Considerations for Using Cache #
- When to use: Useful when data is read frequently but modified infrequently.
- Expiration policy: Controls when cached data expires. Too short leads to frequent DB queries, too long risks stale data.
- Consistency: Ensures the cache is in sync with the database.
- Mitigating failures: Provision servers with extra memory or set them up in multiple locations.
- Eviction policy: Determines what happens when the cache is full.

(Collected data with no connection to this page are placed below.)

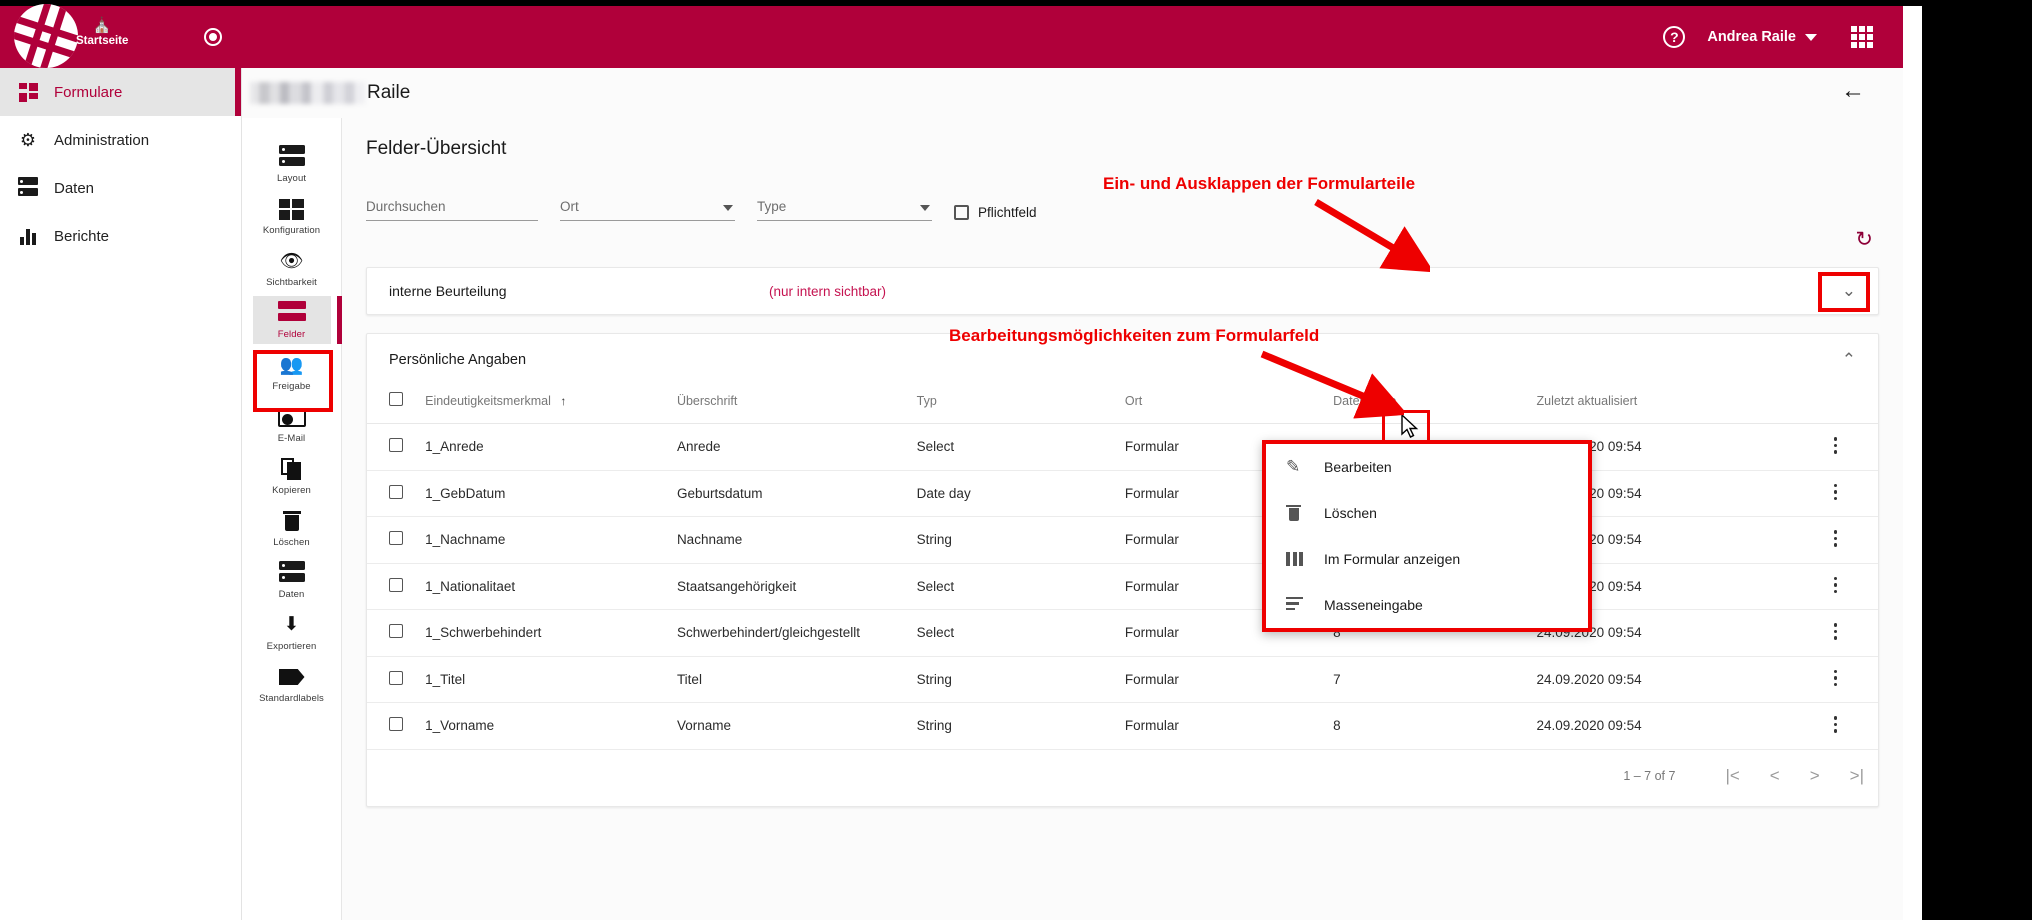 This screenshot has width=2032, height=920. What do you see at coordinates (102, 32) in the screenshot?
I see `home-button: ⛪ Startseite` at bounding box center [102, 32].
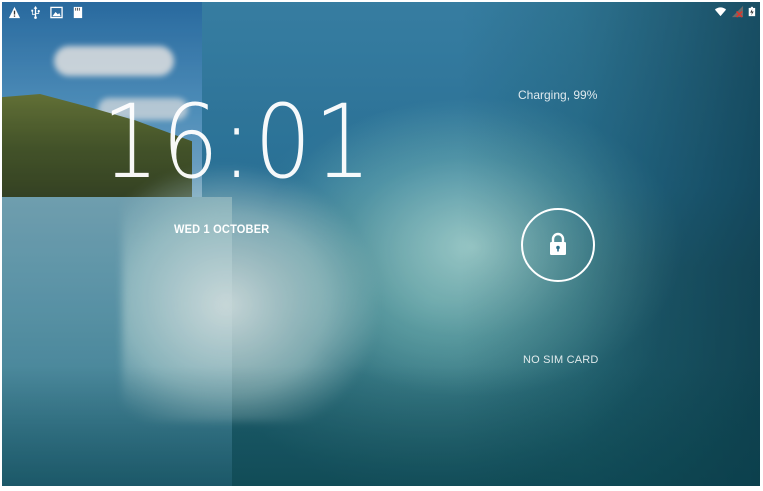  What do you see at coordinates (752, 12) in the screenshot?
I see `battery-charging-icon` at bounding box center [752, 12].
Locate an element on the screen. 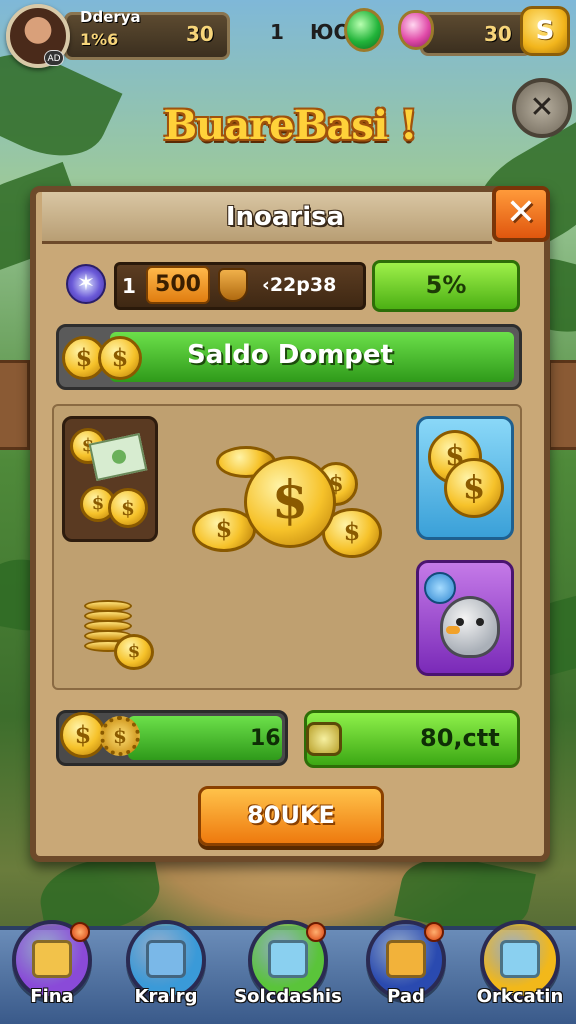  action-button: 80UKE is located at coordinates (291, 816).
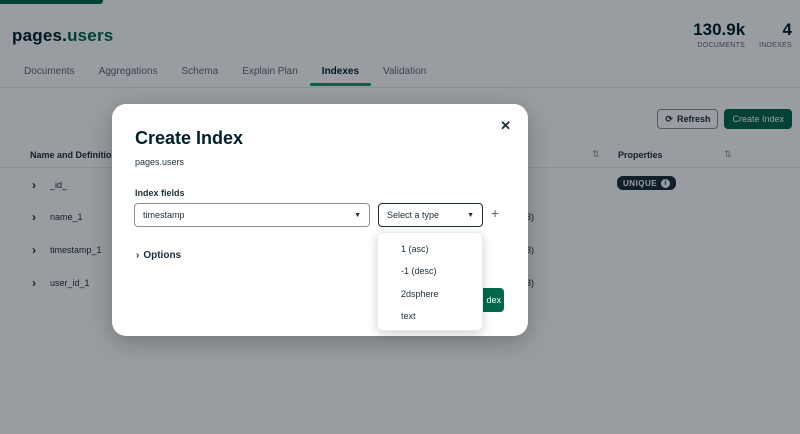  What do you see at coordinates (430, 316) in the screenshot?
I see `dropdown-option-text: text` at bounding box center [430, 316].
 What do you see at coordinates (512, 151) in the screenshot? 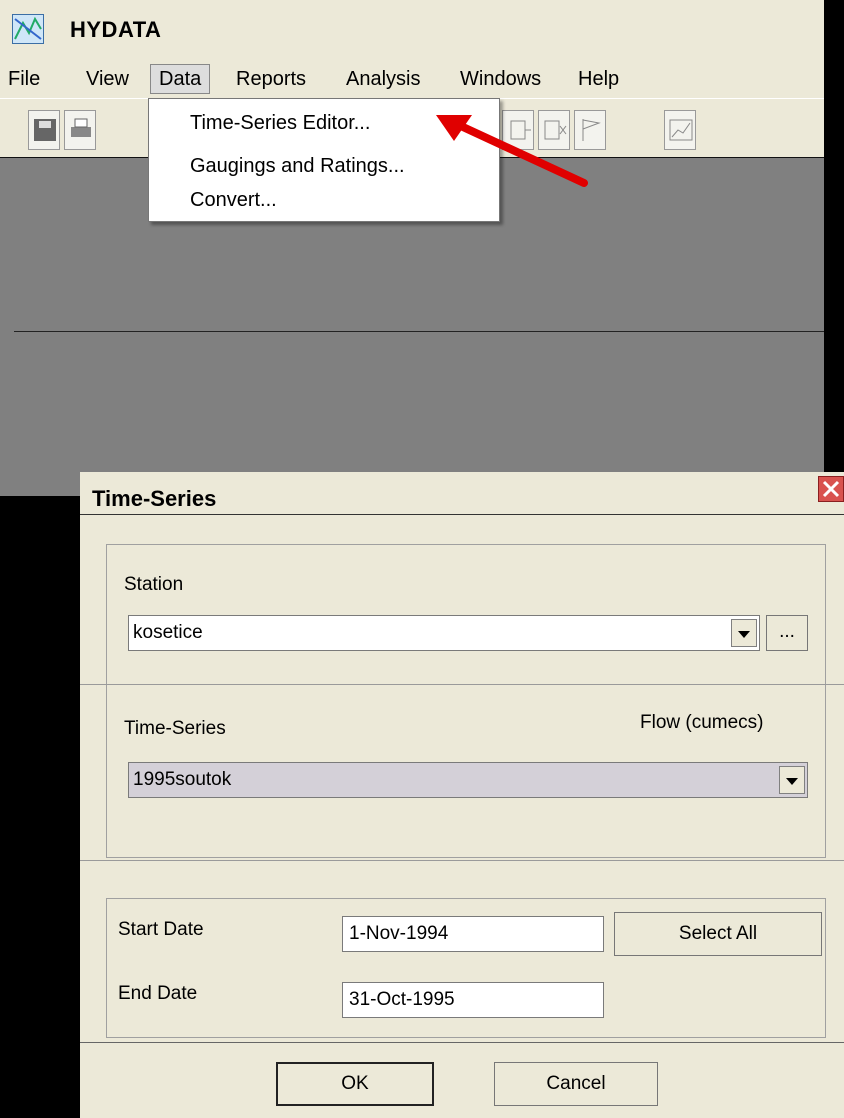
I see `annotation-arrow` at bounding box center [512, 151].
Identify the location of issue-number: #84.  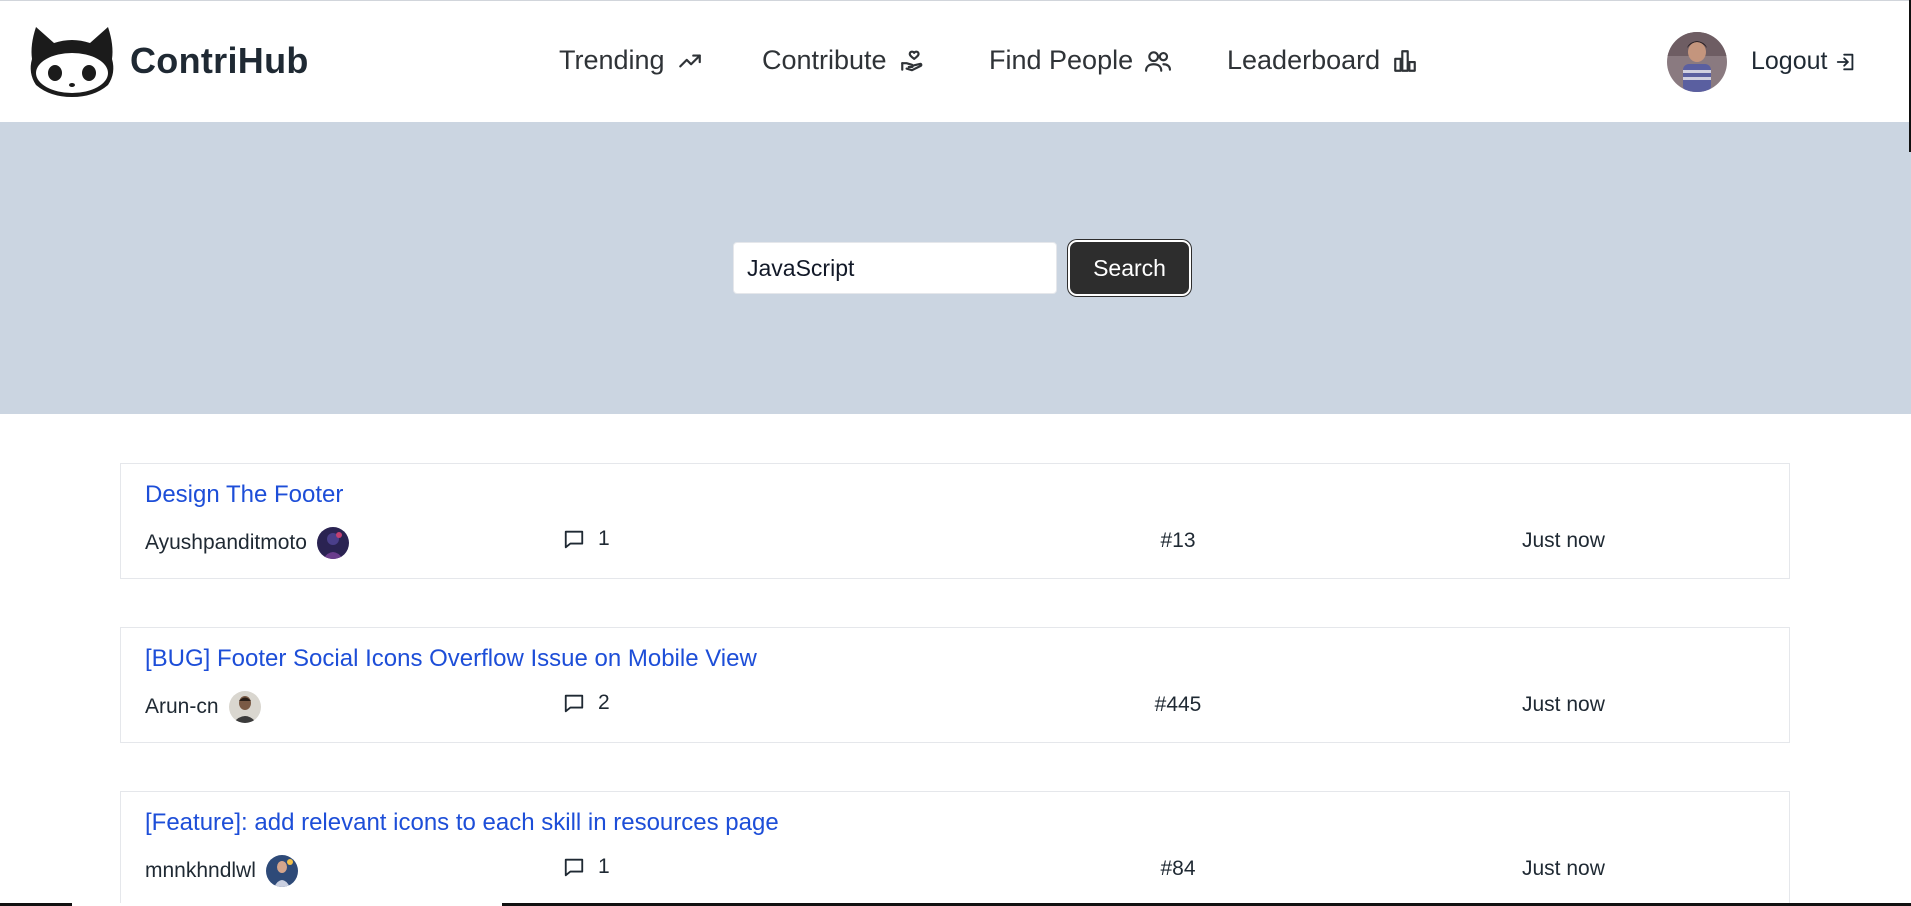
(1178, 868).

Common policies are LRU, LFU, FIFO.
Content Delivery Network (CDN) #
A CDN is a network of geographically dispersed servers, used for delivering static content (images, HTML, CSS, JS files).
Whenever a user requests static content, the CDN server closest to the user serves it.
Considerations for Using CDN #
- Cost: CDNs are managed by third parties, so be mindful of cost.
- Cache expiry: Setting an appropriate cache expiry to balance request frequency and data staleness.
- CDN fallback: Clients should have a way to fall back if there’s a temporary outage.
- Invalidation: Use APIs or object versioning to invalidate cache.
Stateless Web Tier #
To scale our web tier, we need to make it stateless by storing session data in persistent storage (relational database or NoSQL).
Stateful Architecture #
Stateful servers remember client data across different requests, making them less flexible.
Stateless Architecture #
Stateless servers don’t store user data, allowing HTTP requests to be served by any server.
Data Centers #
Clients are geo-routed to the nearest data center based on their IP address.
In the event of an outage, traffic is rerouted to a healthy data center.
Message Queues #
Message queues enable asynchronous communication and decouple producers from consumers.
Example use-case: Photo processing tasks.
Logging, Metrics, and Automation #
As the web application grows, monitoring tooling becomes essential.
- Logging: Error logs can be emitted to a data store.
- Metrics: Collect various types of metrics to monitor system health.
- Automation: Continuous integration and deployment detect problems early and improve productivity.
Database Scaling #
There are two approaches to database scaling:
Vertical Scaling #
Adding more resources (CPU, RAM, etc.) to your database nodes. This approach has hardware limits and can be expensive.
Horizontal Scaling #
Add more database nodes instead of upgrading a single one. Sharding is a common horizontal scaling technique.
In this setup, data is distributed across shards using a partition key.
Millions of Users and Beyond #
Scaling a system is iterative. Here are key takeaways:
- Keep the web tier stateless.
- Build redundancy at every layer.
- Cache frequently accessed data.
- Support multiple data centers.
- Host static assets in CDNs.
- Scale your data tier via sharding.
- Split your big application into multiple services.
- Monitor your system & use automation.